● **Exercise brief**: Change every "search field" to "search box" in the material below, and leave everything else as it is.

● **Data for this task**:
====
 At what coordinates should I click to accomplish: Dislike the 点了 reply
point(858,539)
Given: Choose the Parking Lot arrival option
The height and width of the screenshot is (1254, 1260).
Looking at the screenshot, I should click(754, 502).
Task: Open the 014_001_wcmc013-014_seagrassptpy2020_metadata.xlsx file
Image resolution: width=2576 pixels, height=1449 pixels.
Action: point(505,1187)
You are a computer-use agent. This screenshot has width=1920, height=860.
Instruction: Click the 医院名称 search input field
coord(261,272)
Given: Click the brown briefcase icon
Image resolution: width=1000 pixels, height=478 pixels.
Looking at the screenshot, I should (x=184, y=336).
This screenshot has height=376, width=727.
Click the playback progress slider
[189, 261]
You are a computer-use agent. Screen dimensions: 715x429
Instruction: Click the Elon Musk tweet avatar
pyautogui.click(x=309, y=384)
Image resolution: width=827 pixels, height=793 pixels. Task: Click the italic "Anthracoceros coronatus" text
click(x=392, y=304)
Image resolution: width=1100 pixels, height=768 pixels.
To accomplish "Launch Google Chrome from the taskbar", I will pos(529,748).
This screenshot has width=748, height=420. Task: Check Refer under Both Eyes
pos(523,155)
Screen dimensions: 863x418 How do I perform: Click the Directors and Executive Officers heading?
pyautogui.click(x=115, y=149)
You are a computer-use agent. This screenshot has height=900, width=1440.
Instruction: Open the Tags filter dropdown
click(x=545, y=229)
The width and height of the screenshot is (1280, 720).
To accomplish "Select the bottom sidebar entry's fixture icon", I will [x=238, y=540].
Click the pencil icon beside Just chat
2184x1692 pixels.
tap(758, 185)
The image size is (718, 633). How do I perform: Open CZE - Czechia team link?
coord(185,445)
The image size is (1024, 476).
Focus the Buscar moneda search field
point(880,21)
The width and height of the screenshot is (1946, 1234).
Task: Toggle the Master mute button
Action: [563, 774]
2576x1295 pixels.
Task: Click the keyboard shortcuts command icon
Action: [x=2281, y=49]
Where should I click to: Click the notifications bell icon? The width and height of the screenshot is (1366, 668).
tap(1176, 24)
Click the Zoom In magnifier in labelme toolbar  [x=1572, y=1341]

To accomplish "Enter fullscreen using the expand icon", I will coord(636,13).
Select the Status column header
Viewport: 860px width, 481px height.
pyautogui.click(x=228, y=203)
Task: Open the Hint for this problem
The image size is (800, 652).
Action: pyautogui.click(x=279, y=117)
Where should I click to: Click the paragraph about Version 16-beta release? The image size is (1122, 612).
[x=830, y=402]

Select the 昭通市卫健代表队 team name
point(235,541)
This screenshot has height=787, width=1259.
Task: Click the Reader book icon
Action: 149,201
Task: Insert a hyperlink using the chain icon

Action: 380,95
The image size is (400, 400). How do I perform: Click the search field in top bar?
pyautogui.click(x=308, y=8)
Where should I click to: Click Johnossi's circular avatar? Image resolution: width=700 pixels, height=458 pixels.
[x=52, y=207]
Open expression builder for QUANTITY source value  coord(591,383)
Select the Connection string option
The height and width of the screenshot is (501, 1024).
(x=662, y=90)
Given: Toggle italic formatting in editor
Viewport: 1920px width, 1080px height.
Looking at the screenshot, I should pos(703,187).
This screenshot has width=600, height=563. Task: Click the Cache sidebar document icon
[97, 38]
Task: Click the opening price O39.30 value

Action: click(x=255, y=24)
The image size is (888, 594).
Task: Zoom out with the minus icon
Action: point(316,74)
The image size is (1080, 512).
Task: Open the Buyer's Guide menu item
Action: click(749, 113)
====
● **The result**:
 At what coordinates should I click to accomplish: Dislike the 点了 reply
point(858,539)
Given: Choose the Parking Lot arrival option
The height and width of the screenshot is (1254, 1260).
Looking at the screenshot, I should click(754, 502).
Task: Open the 014_001_wcmc013-014_seagrassptpy2020_metadata.xlsx file
Image resolution: width=2576 pixels, height=1449 pixels.
Action: point(505,1187)
You are a computer-use agent. This screenshot has width=1920, height=860.
Instruction: Click the 医院名称 search input field
coord(261,272)
Given: Click the brown briefcase icon
Image resolution: width=1000 pixels, height=478 pixels.
Looking at the screenshot, I should (x=184, y=336).
This screenshot has height=376, width=727.
Click the playback progress slider
[189, 261]
You are a computer-use agent. Screen dimensions: 715x429
Instruction: Click the Elon Musk tweet avatar
pyautogui.click(x=309, y=384)
Image resolution: width=827 pixels, height=793 pixels. Task: Click the italic "Anthracoceros coronatus" text
click(x=392, y=304)
Image resolution: width=1100 pixels, height=768 pixels.
To accomplish "Launch Google Chrome from the taskbar", I will pos(529,748).
This screenshot has width=748, height=420. Task: Check Refer under Both Eyes
pos(523,155)
Screen dimensions: 863x418 How do I perform: Click the Directors and Executive Officers heading?
pyautogui.click(x=115, y=149)
You are a computer-use agent. This screenshot has height=900, width=1440.
Instruction: Open the Tags filter dropdown
click(x=545, y=229)
The width and height of the screenshot is (1280, 720).
To accomplish "Select the bottom sidebar entry's fixture icon", I will [x=238, y=540].
Click the pencil icon beside Just chat
2184x1692 pixels.
tap(758, 185)
The image size is (718, 633). How do I perform: Open CZE - Czechia team link?
coord(185,445)
The image size is (1024, 476).
Focus the Buscar moneda search box
point(880,21)
The width and height of the screenshot is (1946, 1234).
Task: Toggle the Master mute button
Action: [563, 774]
2576x1295 pixels.
Task: Click the keyboard shortcuts command icon
Action: [x=2281, y=49]
Where should I click to: Click the notifications bell icon? The width and height of the screenshot is (1366, 668).
tap(1176, 24)
Click the Zoom In magnifier in labelme toolbar  [x=1572, y=1341]

To accomplish "Enter fullscreen using the expand icon", I will coord(636,13).
Select the Status column header
Viewport: 860px width, 481px height.
pyautogui.click(x=228, y=203)
Task: Open the Hint for this problem
The image size is (800, 652).
Action: pyautogui.click(x=279, y=117)
Where should I click to: Click the paragraph about Version 16-beta release? The image size is (1122, 612).
[x=830, y=402]

Select the 昭通市卫健代表队 team name
point(235,541)
This screenshot has height=787, width=1259.
Task: Click the Reader book icon
Action: 149,201
Task: Insert a hyperlink using the chain icon

Action: 380,95
The image size is (400, 400). How do I perform: Click the search box in top bar?
pyautogui.click(x=308, y=8)
Where should I click to: Click Johnossi's circular avatar? Image resolution: width=700 pixels, height=458 pixels.
[x=52, y=207]
Open expression builder for QUANTITY source value  coord(591,383)
Select the Connection string option
The height and width of the screenshot is (501, 1024).
(x=662, y=90)
Given: Toggle italic formatting in editor
Viewport: 1920px width, 1080px height.
Looking at the screenshot, I should pos(703,187).
This screenshot has width=600, height=563. Task: Click the Cache sidebar document icon
[97, 38]
Task: Click the opening price O39.30 value

Action: click(x=255, y=24)
The image size is (888, 594).
Task: Zoom out with the minus icon
Action: point(316,74)
The image size is (1080, 512).
Task: Open the Buyer's Guide menu item
Action: click(749, 113)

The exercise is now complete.